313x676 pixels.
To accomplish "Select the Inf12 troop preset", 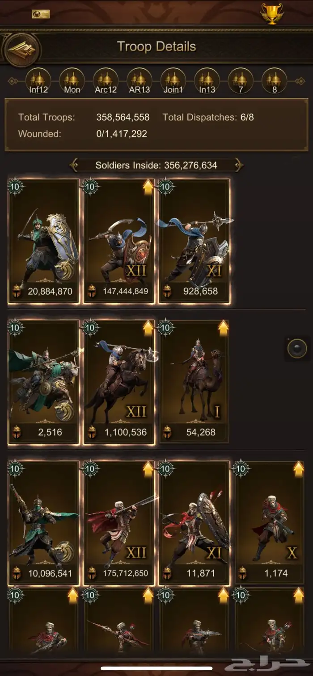I will (x=38, y=81).
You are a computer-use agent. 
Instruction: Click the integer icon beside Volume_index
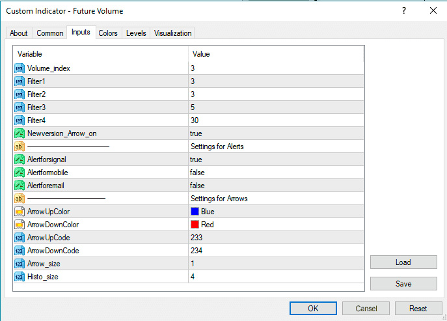click(x=19, y=68)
◇ ◇ ◇ ◇
What the task requires: Render the lines from the one containing "You are a computer-use agent." through the end of the rows, both ends included, as a Markdown table with the columns No. and Line, skipping blank lines. Leave the pictures out.

Answer to this task:
| No. | Line |
|---|---|
| 1 | You are a computer-use agent.  |
| 2 | Instruction: Click the integer icon beside Volume_index |
| 3 | click(x=19, y=68) |